DATA SHOWN: Begin
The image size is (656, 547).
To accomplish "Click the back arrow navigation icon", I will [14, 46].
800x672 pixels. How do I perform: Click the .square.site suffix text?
DATA SHOWN: End
DATA SHOWN: Begin
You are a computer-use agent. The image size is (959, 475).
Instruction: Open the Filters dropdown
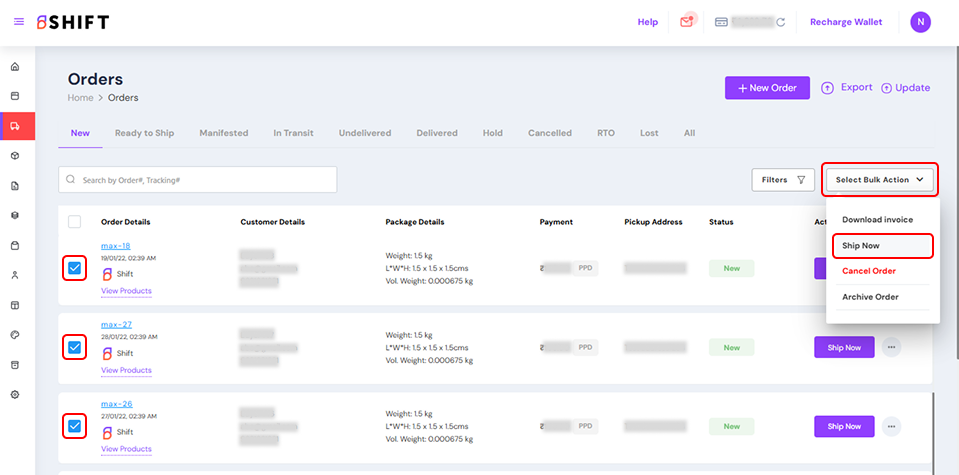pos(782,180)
DATA SHOWN: End
BRIEF: Look through the records above and please copy every line in which the string "image" occurs.

TASK ANSWER:
The image size is (656, 547).
You are a computer-use agent. The image size is (959, 475).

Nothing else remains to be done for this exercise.